#### EXTRAIT DU TEXTE

Les mariculteurs sont aussi nombreux à squatter les terres agricoles du Québec, mais ils le font de manière plus discrète, selon des responsables de l'Union des producteurs agricoles (UPA).

«On en entend juste moins parler parce qu'ils ont raffiné leurs méthodes. Avant, leurs plantations étaient facilement visibles des airs, maintenant elles poussent aux extrémités des bois ou sont éparpillées», constate Jean-Luc Leclair, président de la fédération de l'UPA dans le Centre-du-Québec, historiquement aux prises avec cette «cohabitation» entre les agriculteurs et les mariculteurs.

La marijuana pousse presque toujours tranquillement dans des champs de maïs servant à nourrir les vaches.

L'ensilage - qui consiste à hacher le maïs avant de l'entreposer dans des silos - se fait à l'aide de machinerie agricole. La présence humaine est donc rare dans ces immenses champs.

Les mariculteurs sèment leurs boutures dans des serres, avant de les transférer au printemps dans les champs de maïs, lorsque les plants sont assez hauts pour camoufler la drogue.

À ce temps de l'année, les agriculteurs tombent parfois par hasard sur des plantations, explique M. Leclair.

Pour enrayer le problème, la plupart des agriculteurs de sa région ont signé un contrat social avec la Sûreté du Québec (SQ), qui donne à cette dernière accès sans préavis à leurs terres, de mai à novembre.

Les agriculteurs de toutes les régions de la province ont emboîté le pas en adoptant cette mesure, qui donne plus de dents à la police.

########
#### DONNÉES ÉTUDIÉES

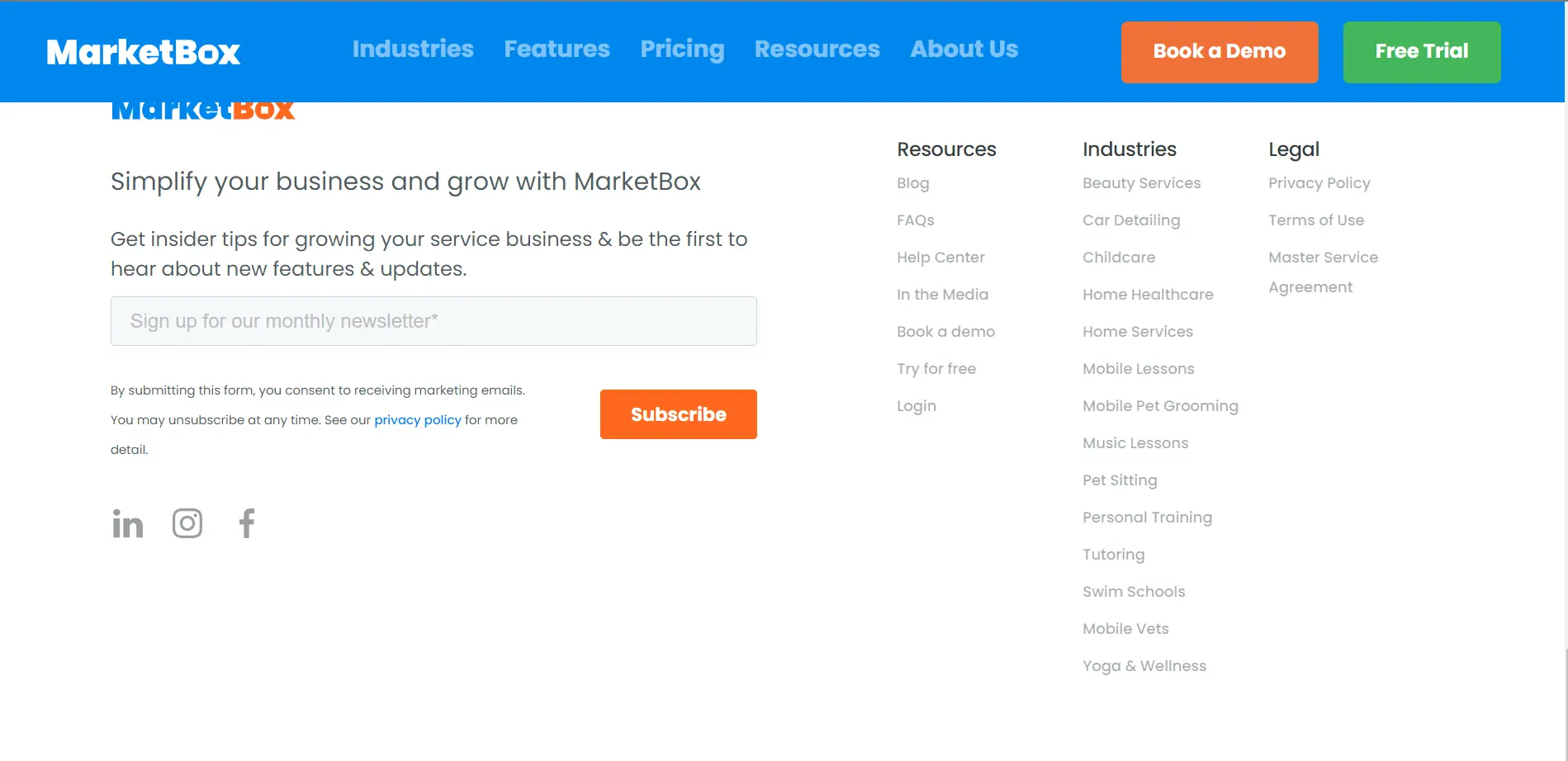Open the Master Service Agreement link
1568x761 pixels.
(1323, 272)
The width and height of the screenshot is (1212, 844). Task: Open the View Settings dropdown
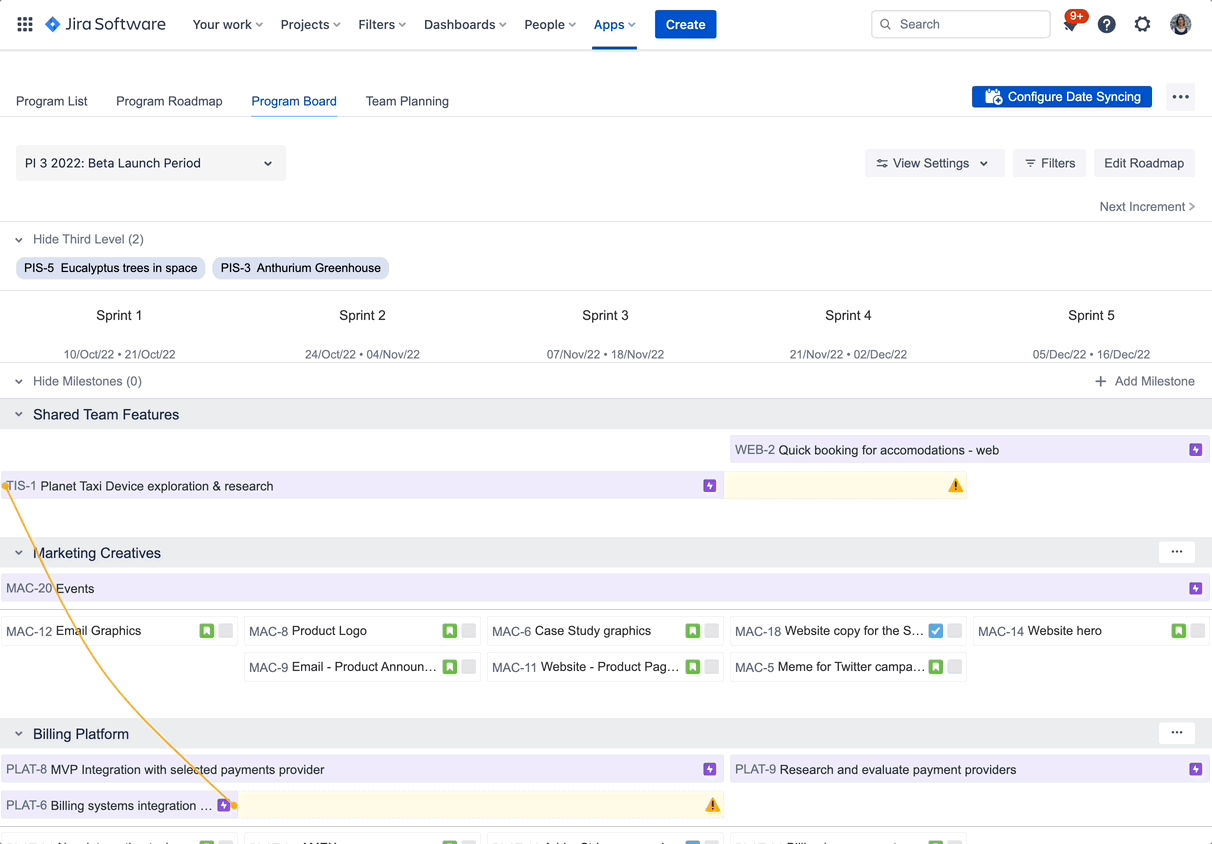(x=934, y=163)
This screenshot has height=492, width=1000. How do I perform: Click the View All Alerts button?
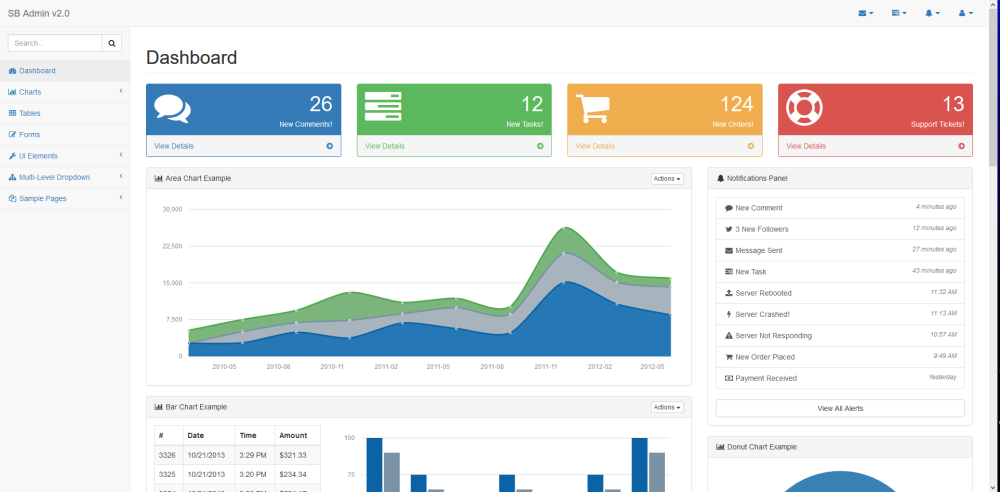pyautogui.click(x=840, y=408)
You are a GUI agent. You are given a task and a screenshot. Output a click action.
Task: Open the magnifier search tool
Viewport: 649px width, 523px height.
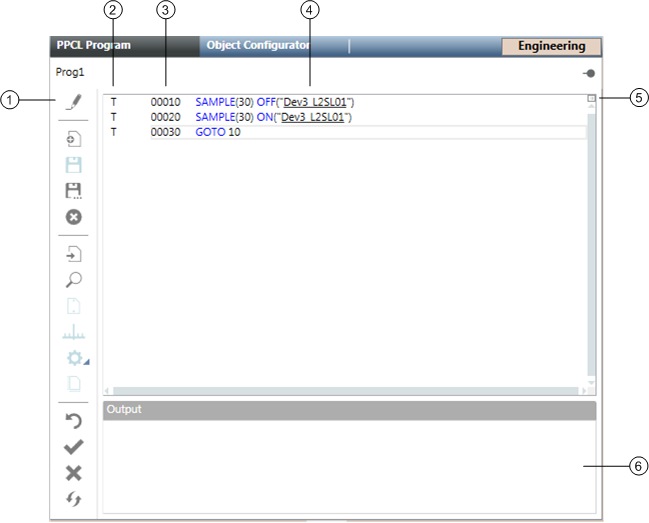73,280
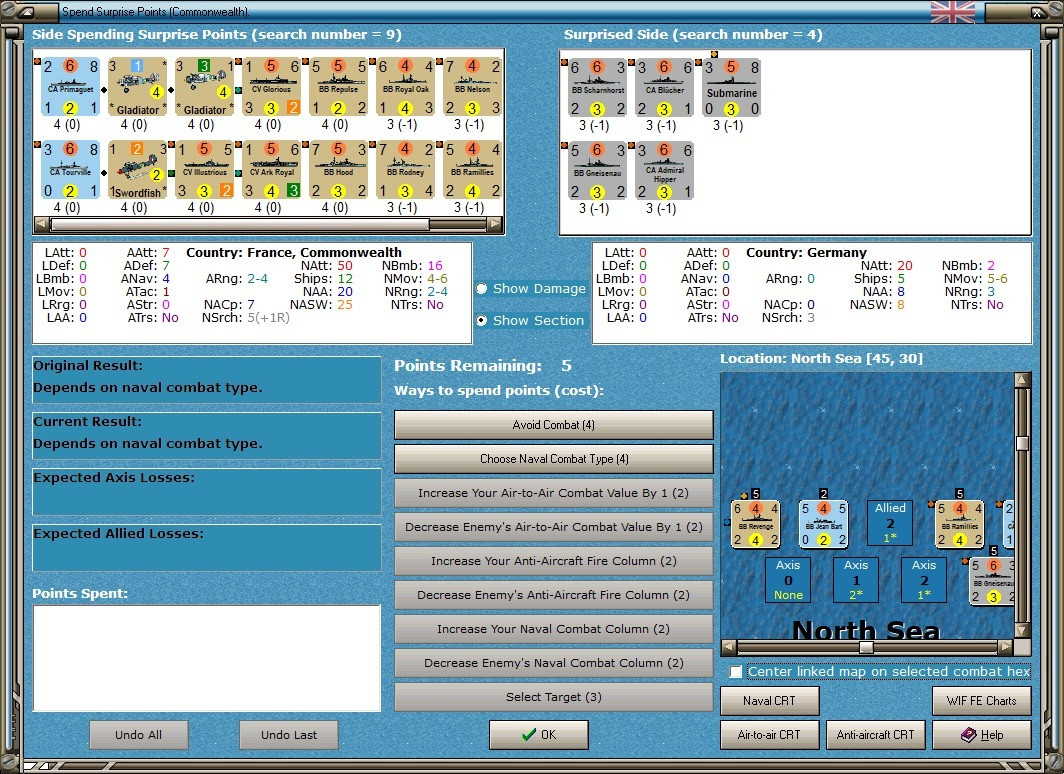Click left arrow of map horizontal scrollbar

[x=728, y=647]
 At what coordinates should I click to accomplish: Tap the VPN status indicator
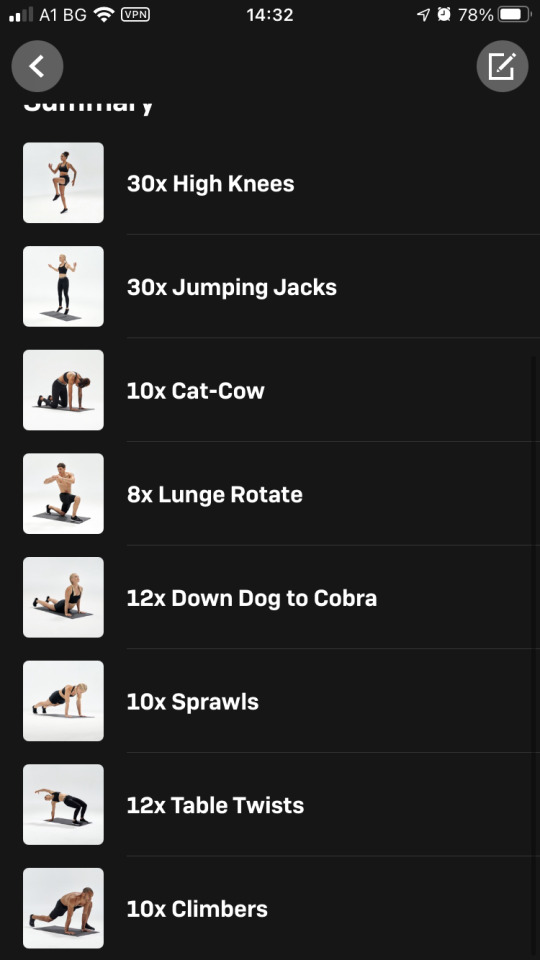[x=135, y=14]
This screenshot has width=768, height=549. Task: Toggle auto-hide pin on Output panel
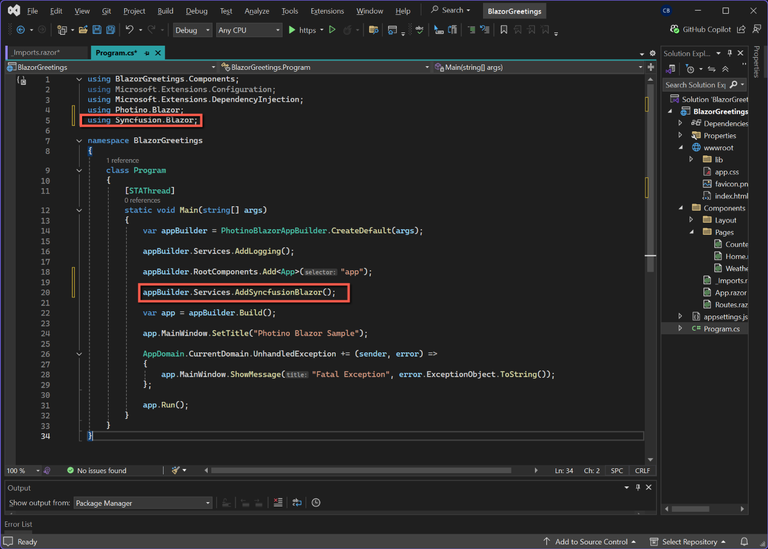click(639, 488)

########

> [TÂCHE À ACCOMPLIR]: Quels noms de personnes, d'organisations et de lieux le texte sur les mariculteurs mentionne-t-il ? Citez chacun une seule fois. Appuyez-vous uniquement sur le texte, sans tenir compte du matériel.

> [RÉPONSE FINALE]:
- Québec
- Union des producteurs agricoles (UPA)
- Jean-Luc Leclair
- Centre-du-Québec
- Sûreté du Québec (SQ)